The documentary includes the stories of 10 employees across the company:
- Eric Baker – Imagineer specializing in props
- Ashley Girdich – Imagineer focused on research and development, particularly with robotics
- Eric Goldberg – Animator best known for creating Aladdin‘s Genie
- Mark Gonzales – Disneyland Railroad conductor
- Grace Lee – Illustration manager at Disney Worldwide Publishing
- Zama Magudulela – Actor in the Madrid tour of The Lion King
- Ryan Meinerding – Head of visual development at Marvel
- Dr. Natalie MyIniczenko – Veterinarian at Walt Disney World
- Jerome Ranft – Pixar artist and sculptor
- Robin Roberts – broadcaster and co-host of Good Morning America
Additionally, the documentary expanded to include 52 shorts – one each featuring another employee at the company.
MY REVIEW: ★★☆☆☆
The Good
- Seeing such a diverse group of roles and employees was really great; I went in assuming they’d focus too much on execs and not enough on creatives/boots-on-the-ground cast members
- Sterling K. Brown’s narration – I saw a lot of reviews were mixed on him for being too serious for the subject matter. But personally, I think it worked. If he had been too chipper it would’ve put an already corny documentary into overdrive.
The Not-So-Good
- As I mentioned above, cheese cheese cheese. It seems silly to say, but this documentary just felt like watching a commercial for Disney.
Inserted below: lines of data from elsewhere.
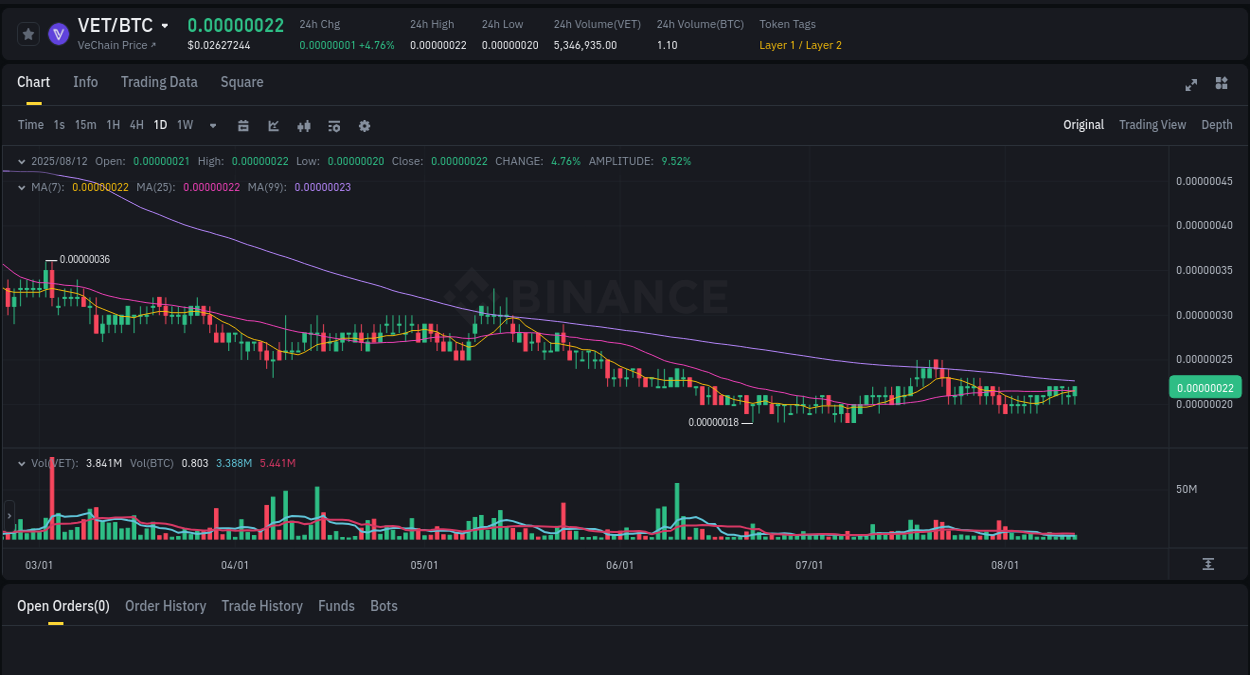The width and height of the screenshot is (1250, 675).
Task: Open the chart settings gear icon
Action: tap(364, 125)
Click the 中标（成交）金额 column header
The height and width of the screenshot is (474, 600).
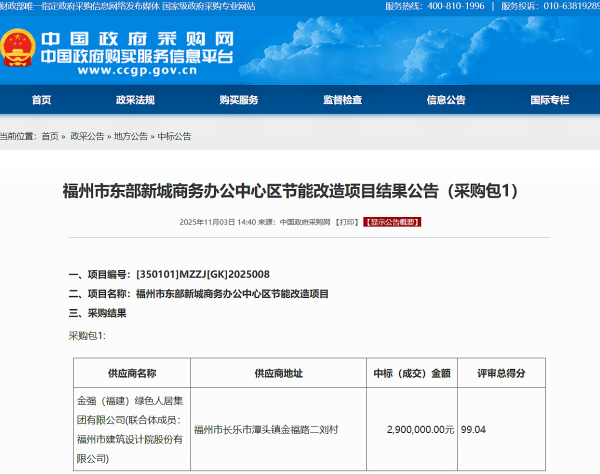tap(412, 373)
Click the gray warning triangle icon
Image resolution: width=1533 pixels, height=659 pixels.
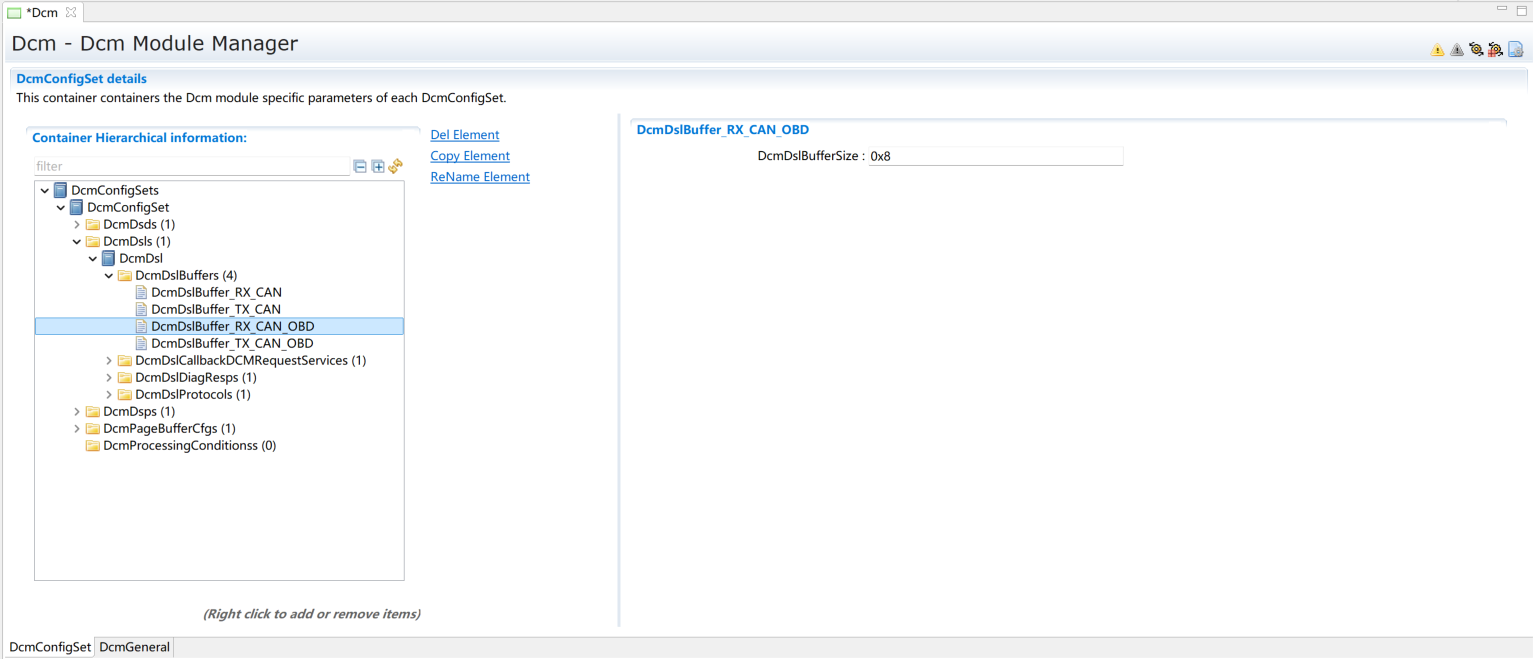coord(1456,50)
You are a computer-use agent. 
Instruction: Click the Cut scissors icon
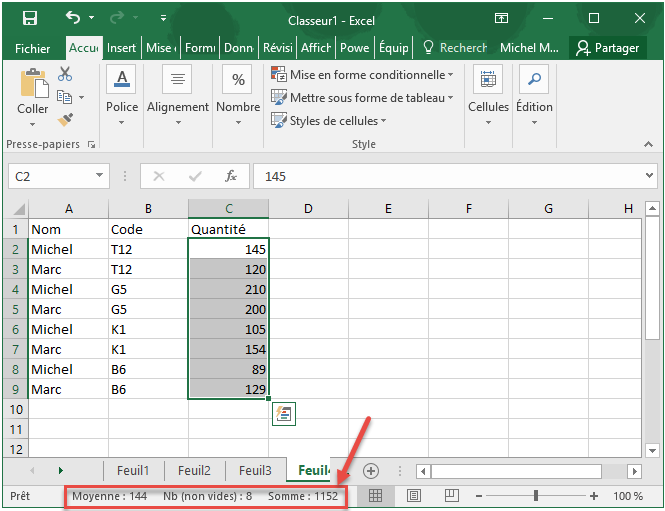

Obviously everything they make is designed to make the company look good, but if you’re aware of that while viewing, it’s not doing its job effectively.
- Based on the title, I expected each segment to show a day in the life of each role at Disney. Instead, each segment focused more on their “Disney backstories” and memories. I also think aligning closer to the title would’ve helped a lot with the point above about the commercial feel to it.
Overall Impression
Overall, I unfortunately think One Day at Disney missed the mark. The concept was really a winner – follow different jobs over the course of a day at Disney and see how many diverse people do such wildly different things to make magic. But in execution, this was PR fluff that swung between corny and just boring. Unfortunately, I wouldn’t recommend this documentary to anyone on the fence about watching – there’s too much other good content on Disney+ to spend your time on this one.